• [The records]
────
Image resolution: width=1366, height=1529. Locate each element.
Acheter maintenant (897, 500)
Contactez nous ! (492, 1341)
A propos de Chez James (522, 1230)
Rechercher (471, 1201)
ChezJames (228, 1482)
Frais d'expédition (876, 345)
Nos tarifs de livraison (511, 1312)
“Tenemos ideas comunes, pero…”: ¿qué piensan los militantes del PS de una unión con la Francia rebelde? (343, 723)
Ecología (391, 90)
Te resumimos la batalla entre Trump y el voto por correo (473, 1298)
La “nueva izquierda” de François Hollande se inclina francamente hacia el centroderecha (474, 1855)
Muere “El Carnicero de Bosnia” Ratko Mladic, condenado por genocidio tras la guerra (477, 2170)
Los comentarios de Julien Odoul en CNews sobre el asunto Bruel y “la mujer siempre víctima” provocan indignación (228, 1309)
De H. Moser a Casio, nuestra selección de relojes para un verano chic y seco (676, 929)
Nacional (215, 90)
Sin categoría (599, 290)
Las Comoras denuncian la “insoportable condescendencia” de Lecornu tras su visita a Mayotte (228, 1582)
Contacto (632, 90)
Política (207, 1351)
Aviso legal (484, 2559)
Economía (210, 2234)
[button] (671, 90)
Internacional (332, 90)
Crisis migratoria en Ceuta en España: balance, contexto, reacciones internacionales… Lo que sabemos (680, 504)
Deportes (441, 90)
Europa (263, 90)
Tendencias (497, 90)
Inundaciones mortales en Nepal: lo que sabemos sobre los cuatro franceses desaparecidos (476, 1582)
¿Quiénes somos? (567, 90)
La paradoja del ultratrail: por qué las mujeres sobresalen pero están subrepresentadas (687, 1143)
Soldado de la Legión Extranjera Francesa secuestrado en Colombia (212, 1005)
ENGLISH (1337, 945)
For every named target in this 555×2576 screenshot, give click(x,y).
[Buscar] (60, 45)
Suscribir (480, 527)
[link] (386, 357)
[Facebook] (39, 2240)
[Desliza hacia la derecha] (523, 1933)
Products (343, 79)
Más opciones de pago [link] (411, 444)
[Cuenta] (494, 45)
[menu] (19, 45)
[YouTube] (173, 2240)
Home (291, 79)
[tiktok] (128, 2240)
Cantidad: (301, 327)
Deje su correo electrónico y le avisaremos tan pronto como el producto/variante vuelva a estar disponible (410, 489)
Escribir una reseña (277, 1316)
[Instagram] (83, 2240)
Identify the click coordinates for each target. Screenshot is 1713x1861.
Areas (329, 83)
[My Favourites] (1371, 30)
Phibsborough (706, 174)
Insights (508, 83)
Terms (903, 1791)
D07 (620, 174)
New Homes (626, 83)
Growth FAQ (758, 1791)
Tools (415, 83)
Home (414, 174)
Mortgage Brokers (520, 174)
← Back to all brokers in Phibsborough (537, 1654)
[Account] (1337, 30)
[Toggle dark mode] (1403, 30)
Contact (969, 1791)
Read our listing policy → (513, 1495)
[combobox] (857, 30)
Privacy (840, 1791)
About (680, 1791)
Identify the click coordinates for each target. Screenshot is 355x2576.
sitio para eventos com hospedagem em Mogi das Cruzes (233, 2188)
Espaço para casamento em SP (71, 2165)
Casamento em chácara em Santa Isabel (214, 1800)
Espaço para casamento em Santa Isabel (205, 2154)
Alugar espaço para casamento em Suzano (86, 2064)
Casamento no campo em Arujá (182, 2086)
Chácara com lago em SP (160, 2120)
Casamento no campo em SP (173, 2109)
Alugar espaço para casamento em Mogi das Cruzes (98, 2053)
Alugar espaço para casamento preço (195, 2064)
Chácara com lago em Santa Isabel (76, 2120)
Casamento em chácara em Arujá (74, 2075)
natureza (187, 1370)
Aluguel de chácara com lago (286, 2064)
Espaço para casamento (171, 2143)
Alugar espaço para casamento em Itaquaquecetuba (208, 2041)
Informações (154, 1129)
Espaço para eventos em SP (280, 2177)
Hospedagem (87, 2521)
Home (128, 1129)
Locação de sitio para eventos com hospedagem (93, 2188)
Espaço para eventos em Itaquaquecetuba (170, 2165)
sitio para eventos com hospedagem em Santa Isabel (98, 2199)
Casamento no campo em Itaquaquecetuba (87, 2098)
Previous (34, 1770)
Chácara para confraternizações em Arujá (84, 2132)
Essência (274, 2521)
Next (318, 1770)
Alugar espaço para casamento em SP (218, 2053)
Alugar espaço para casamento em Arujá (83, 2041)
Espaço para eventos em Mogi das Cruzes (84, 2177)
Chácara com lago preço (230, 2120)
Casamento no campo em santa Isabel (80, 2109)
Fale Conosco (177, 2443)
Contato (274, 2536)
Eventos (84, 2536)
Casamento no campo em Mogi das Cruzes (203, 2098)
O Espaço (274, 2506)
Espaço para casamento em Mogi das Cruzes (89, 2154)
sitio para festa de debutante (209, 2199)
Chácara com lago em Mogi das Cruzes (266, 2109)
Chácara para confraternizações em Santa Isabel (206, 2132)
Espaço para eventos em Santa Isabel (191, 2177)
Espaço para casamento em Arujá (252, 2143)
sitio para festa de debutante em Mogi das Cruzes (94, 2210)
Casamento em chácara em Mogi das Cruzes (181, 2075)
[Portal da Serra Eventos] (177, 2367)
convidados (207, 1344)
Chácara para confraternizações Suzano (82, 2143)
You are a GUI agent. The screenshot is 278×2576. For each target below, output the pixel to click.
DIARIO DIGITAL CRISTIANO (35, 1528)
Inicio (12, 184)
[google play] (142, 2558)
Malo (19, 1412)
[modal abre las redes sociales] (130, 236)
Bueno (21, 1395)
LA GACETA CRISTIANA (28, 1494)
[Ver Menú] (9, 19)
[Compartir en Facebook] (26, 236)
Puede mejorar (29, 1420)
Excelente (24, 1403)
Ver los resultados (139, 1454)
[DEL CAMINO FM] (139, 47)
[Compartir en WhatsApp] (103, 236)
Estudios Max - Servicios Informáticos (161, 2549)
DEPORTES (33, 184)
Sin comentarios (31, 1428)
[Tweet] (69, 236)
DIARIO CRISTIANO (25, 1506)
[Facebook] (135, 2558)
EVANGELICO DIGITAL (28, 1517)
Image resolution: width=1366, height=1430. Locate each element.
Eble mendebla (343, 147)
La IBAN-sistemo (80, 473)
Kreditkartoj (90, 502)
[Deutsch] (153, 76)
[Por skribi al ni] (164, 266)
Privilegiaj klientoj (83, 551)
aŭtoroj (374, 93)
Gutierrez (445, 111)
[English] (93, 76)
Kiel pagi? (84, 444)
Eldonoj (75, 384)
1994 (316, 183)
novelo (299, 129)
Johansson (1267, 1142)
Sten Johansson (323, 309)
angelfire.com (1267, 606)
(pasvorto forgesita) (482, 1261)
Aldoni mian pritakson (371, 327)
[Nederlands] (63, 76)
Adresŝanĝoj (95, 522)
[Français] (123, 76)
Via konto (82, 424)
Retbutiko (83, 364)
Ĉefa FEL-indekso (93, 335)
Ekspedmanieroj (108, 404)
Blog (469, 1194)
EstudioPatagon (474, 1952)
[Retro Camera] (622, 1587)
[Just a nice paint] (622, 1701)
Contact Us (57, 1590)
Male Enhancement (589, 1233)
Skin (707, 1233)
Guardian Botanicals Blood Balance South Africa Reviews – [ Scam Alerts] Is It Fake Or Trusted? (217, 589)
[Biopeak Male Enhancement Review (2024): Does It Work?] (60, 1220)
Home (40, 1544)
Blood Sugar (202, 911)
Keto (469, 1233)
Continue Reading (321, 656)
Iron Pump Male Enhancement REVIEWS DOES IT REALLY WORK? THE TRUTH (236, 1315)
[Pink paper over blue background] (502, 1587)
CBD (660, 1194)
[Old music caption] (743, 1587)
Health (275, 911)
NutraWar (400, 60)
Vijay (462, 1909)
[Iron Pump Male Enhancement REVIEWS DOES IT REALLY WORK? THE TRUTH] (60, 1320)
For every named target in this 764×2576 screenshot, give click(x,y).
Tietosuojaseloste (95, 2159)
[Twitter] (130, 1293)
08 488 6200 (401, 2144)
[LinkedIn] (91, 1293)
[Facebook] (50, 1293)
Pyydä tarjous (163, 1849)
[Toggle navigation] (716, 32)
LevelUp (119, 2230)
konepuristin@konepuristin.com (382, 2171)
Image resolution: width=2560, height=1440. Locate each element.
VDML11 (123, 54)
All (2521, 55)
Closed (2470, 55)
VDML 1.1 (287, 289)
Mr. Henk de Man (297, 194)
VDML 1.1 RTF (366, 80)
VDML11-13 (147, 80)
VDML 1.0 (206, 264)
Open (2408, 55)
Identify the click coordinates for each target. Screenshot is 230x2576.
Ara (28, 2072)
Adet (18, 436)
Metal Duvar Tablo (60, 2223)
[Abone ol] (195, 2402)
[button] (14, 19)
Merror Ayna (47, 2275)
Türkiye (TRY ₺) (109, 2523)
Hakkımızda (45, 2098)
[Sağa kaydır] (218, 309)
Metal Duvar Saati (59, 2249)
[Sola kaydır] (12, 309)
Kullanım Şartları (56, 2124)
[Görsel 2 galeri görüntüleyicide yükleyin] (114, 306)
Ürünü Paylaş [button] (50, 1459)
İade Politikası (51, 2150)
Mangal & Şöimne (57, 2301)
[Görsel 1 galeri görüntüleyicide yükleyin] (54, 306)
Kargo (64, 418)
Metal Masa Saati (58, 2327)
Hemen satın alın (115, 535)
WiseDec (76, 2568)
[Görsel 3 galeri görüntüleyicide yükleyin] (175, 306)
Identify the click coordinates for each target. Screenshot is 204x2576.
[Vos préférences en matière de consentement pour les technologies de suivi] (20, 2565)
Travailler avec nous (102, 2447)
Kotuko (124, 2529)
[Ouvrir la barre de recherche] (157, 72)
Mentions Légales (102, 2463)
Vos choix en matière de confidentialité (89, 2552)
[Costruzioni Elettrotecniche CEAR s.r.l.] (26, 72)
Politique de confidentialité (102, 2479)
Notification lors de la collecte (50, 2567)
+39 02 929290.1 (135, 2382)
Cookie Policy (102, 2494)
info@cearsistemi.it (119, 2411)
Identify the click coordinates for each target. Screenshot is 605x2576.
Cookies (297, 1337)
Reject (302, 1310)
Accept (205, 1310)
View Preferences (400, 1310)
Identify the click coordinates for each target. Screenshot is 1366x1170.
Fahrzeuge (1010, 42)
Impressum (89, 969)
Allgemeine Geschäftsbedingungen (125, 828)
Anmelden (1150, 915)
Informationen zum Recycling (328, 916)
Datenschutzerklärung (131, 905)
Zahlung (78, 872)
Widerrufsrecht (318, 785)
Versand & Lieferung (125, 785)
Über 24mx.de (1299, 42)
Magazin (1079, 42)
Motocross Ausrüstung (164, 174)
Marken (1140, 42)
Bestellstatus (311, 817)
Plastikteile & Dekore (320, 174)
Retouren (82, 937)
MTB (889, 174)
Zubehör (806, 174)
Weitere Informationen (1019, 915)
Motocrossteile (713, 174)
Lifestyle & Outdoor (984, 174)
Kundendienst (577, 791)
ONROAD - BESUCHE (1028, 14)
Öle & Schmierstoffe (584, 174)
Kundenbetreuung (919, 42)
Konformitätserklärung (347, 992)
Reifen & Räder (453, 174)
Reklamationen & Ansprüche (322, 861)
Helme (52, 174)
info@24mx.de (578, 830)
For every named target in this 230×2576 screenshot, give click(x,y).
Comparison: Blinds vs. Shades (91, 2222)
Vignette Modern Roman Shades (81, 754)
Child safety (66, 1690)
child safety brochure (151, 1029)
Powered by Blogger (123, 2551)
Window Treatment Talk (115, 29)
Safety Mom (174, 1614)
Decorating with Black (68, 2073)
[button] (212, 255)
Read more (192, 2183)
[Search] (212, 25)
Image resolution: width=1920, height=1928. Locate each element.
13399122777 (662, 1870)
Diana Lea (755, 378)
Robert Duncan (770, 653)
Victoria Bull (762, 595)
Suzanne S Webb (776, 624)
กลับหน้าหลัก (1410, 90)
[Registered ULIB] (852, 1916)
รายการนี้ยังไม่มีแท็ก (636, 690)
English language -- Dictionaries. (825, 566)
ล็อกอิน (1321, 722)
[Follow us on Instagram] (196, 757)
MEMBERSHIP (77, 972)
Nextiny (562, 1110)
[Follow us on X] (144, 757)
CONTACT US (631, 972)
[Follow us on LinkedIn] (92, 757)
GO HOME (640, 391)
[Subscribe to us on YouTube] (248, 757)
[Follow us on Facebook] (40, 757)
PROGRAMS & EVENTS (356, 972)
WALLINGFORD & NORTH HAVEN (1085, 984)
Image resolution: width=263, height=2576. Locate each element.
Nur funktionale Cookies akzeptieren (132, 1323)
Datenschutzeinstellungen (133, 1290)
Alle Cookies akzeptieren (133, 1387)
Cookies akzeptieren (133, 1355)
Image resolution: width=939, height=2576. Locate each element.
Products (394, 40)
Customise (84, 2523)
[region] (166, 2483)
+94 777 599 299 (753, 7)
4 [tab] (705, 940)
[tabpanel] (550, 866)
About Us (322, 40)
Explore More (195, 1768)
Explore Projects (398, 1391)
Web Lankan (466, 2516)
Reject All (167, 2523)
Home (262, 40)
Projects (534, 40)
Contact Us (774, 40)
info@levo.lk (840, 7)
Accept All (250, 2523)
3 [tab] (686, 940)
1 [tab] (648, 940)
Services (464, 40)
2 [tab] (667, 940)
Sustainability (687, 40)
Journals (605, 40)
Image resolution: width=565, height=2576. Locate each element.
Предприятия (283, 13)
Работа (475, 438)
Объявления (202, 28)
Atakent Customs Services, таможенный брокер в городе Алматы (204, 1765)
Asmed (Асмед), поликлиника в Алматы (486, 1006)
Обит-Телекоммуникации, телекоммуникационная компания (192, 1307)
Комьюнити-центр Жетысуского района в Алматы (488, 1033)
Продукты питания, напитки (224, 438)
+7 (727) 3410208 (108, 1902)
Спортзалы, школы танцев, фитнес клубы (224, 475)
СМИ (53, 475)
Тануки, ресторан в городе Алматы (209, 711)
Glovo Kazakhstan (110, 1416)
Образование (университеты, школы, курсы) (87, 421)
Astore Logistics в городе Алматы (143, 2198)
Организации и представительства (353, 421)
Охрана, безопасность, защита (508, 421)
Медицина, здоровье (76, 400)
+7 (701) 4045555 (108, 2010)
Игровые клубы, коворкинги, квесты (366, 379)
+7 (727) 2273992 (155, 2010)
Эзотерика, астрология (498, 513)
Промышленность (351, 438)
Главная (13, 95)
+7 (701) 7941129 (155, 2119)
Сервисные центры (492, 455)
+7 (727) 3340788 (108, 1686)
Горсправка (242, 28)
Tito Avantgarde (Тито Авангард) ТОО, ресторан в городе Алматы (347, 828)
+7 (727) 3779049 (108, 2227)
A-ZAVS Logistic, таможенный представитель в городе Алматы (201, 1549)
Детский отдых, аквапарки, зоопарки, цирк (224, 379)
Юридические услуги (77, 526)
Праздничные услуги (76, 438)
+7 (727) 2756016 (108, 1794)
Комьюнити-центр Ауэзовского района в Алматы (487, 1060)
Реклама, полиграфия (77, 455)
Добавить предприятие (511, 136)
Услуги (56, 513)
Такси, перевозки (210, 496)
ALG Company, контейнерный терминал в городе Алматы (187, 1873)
────
• [Exercise] Copy back the listing above exactly, but only from the line with "Screenshot is 1713x1861." through the line with "Chácara com lago em Mogi", both ends included.

• [Expected output]
Identify the click coordinates for each target. Screenshot is 1713x1861.
Areas (329, 83)
[My Favourites] (1371, 30)
Phibsborough (706, 174)
Insights (508, 83)
Terms (903, 1791)
D07 (620, 174)
New Homes (626, 83)
Growth FAQ (758, 1791)
Tools (415, 83)
Home (414, 174)
Mortgage Brokers (520, 174)
← Back to all brokers in Phibsborough (537, 1654)
[Account] (1337, 30)
[Toggle dark mode] (1403, 30)
Contact (969, 1791)
Read our listing policy → (513, 1495)
[combobox] (857, 30)
Privacy (840, 1791)
About (680, 1791)
Identify the click coordinates for each target. Screenshot is 355x2576.
sitio para eventos com hospedagem em Mogi das Cruzes (233, 2188)
Espaço para casamento em SP (71, 2165)
Casamento em chácara em Santa Isabel (214, 1800)
Espaço para casamento em Santa Isabel (205, 2154)
Alugar espaço para casamento em Suzano (86, 2064)
Casamento no campo em Arujá (182, 2086)
Chácara com lago em SP (160, 2120)
Casamento no campo em SP (173, 2109)
Alugar espaço para casamento em Mogi das Cruzes (98, 2053)
Alugar espaço para casamento preço (195, 2064)
Chácara com lago em Santa Isabel (76, 2120)
Casamento em chácara em Arujá (74, 2075)
natureza (187, 1370)
Aluguel de chácara com lago (286, 2064)
Espaço para casamento (171, 2143)
Alugar espaço para casamento em Itaquaquecetuba (208, 2041)
Informações (154, 1129)
Espaço para eventos em SP (280, 2177)
Hospedagem (87, 2521)
Home (128, 1129)
Locação de sitio para eventos com hospedagem (93, 2188)
Espaço para eventos em Itaquaquecetuba (170, 2165)
sitio para eventos com hospedagem em Santa Isabel (98, 2199)
Casamento no campo em Itaquaquecetuba (87, 2098)
Previous (34, 1770)
Chácara para confraternizações em Arujá (84, 2132)
Essência (274, 2521)
Next (318, 1770)
Alugar espaço para casamento em SP (218, 2053)
Alugar espaço para casamento em Arujá (83, 2041)
Espaço para eventos em Mogi das Cruzes (84, 2177)
Chácara com lago preço (230, 2120)
Casamento no campo em santa Isabel (80, 2109)
Fale Conosco (177, 2443)
Contato (274, 2536)
Eventos (84, 2536)
Casamento no campo em Mogi das Cruzes (203, 2098)
O Espaço (274, 2506)
Espaço para casamento em Mogi das Cruzes (89, 2154)
sitio para festa de debutante (209, 2199)
Chácara com lago em Mogi das Cruzes (266, 2109)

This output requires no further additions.